The other day, as Chuck and I walked in the early morning, a strange sight greeted us. We had just arrived at a “T” intersection when to our left a commotion arose.
Out of the treetops a strange creature appeared. Squawking and flapping, it came towards us, a phoenix or some other mythical beast. On second glance it appeared to be some manmade object, whirring and clunking along in the sky, much like a Leonardo da Vinci flying machine. As it drew nearer it changed again, into a hawk with two small birds clutched in its claws, the birds flapping and shrieking wildly in an attempt to free themselves from the clutches of this, indeed, mythical beast.
As we watched, one of the birds did free itself. Somehow able to wriggle out of the grip of the sharp claws, it quickly flew off into the woods with nary a backward glance. The hawk flew over us, and though its tasty meal still struggled frantically, it seemed that its fate was sealed.

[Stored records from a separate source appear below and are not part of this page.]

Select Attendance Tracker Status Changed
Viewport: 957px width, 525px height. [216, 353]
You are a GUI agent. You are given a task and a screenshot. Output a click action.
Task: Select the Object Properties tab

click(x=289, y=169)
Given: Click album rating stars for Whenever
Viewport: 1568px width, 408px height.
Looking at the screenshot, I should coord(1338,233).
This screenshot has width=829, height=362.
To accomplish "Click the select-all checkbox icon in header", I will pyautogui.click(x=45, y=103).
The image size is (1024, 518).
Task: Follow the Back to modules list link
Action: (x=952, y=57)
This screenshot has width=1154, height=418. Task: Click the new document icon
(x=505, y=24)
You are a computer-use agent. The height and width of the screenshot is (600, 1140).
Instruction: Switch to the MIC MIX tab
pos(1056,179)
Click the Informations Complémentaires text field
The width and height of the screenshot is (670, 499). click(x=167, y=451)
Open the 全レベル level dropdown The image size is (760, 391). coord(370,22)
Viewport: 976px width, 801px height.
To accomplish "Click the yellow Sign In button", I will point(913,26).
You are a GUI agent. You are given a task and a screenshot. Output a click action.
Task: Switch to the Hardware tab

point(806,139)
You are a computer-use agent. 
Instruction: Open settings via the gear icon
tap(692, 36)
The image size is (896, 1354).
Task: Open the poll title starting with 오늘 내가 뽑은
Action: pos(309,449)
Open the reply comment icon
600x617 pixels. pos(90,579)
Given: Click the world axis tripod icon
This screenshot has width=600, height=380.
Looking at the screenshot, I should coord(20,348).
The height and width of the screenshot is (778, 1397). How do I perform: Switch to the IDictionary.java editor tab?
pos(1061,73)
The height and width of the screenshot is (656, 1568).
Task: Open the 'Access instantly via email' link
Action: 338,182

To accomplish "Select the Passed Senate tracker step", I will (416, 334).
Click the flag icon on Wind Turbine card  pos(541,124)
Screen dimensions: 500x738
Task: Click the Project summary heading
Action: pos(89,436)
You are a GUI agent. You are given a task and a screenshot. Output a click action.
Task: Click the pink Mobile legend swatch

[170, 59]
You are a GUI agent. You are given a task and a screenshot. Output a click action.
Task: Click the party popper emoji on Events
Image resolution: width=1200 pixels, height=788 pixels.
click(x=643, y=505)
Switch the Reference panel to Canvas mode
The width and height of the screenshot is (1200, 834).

Much startled by this sight, we turned to the right and continued our walk, our thoughts and discussion turning too. We had been talking about our deepening practice as spiritual beings on a journey in this world, of constantly having to balance the magic of other worlds with the duties and needs of this world. And thus, we could not help but wonder what this sighting could possibly mean.
Our kind hearts immediately projected onto the poor little birds. And two of them! We thought in terms of loved ones. Who was at risk; who would be confronted with some terrible trauma today or in the near future? What did it signify for us, the first thing to catch our attention on this day, and so early in the morning? What did it portend in our own lives?
As we watched the hawk fly off down the road ahead of us, the siren cries of blue jays—the birds I interpret as the police force of the skies—alerted other creatures to be aware that a predator was in their midst. But there was really nothing to be concerned about, for the hawk had gotten what it wanted; its only intent now was to consume it.
My thoughts turned away from my projections and fears, for self and others, and instead began to look at the reality of what had occurred. The hawk began to lose its predatory role and take on the role of life itself, doing what it needed to survive in this world, much as we all do in our own lives, consuming and taking what we need. The two birds lost their roles as poor creatures of circumstance and instead became the choices we all make each day: the choice to live one way or another, the choice to do one thing or another, the choice to come into this world at all.
“You know,” I said to Chuck, “one bird is going to live and it looks like the other will die, but who’s to judge which one got the better deal. Do I feel sorry for the one that’s facing death? Perhaps it’s being given the opportunity to go deeper into its evolutionary experience? The very thing we seek all the time.”
As I pondered the significance of the event, I realized that we all get carried away by predators in our own lives, by our compulsions, addictions, attachments, our fears, our psychological makeup, by our very nature, and by the very energy of life that is as unstoppable as the predatory hawk simply searching for sustenance to survive. We are all both the hawk and the two birds. Often enough, we are caught unaware, taken from our perch and thrown into turmoil, forced to fight for our lives, to make a choice that will take us on a new journey. Even in the most mundane of circumstances our choices matter. As we plod along in our daily lives it becomes increasingly necessary to train our awareness to stay upon the path of growth, intent upon a life of meaning and evolution, no matter what our circumstances.
I could not judge the outcome of the event, for I saw the potential for growth in both life and death. I see the potential for growth, for going deeper into the life we are in, no matter where we end up. I cannot judge another for where they are in their life, just as I do not wish to be judged for the choices I’ve made in my own.
We all have the same choice to make: How are we going to deal with where we are now? Are we going to be the evolutionary beings we are meant to be, conserve our energy for our journey and go deeper into our experience, no matter what it is? Or are we going to succumb to the predator, our energy consumed by another, by everything from worry and fear to mental illness and disease?
As the shamans of Ancient Mexico point out, we are beings who are going to die. I see death as offering as much choice as life. As I saw what was happening to the two birds, I knew that one chose life and the other chose death, but also that both were worthy choices, both presenting evolutionary opportunities. The opportunity—and this is what we are training ourselves for as we recapitulate, and as we seek connection with our deeper spiritual selves—is to remain aware of our evolutionary potential at all times.
Recapitulation offers us the opportunity to practice the skills necessary to maintain our awareness. Each time we recapitulate we experience a little death, a loss of our perceived self, while we simultaneously regain a part of our lost energetic self. This involves remaining aware that we are in two worlds at once, both in the energy of the predator and simultaneously the victim of our circumstances, like the two birds in the claws of the hawk that flew over Chuck and I the other morning. Recapitulation is as much practice for how to live this life as it is practice for facing the moment of death from this life, two evolutionary paths of equal value and potential.
We all stand at a “T” intersection every day of our lives—we have choices to make, and those choices matter. No matter what our fate, whether we are the little bird that gets away or the little bird that goes to its death, we always have the opportunity to go deeper, or not.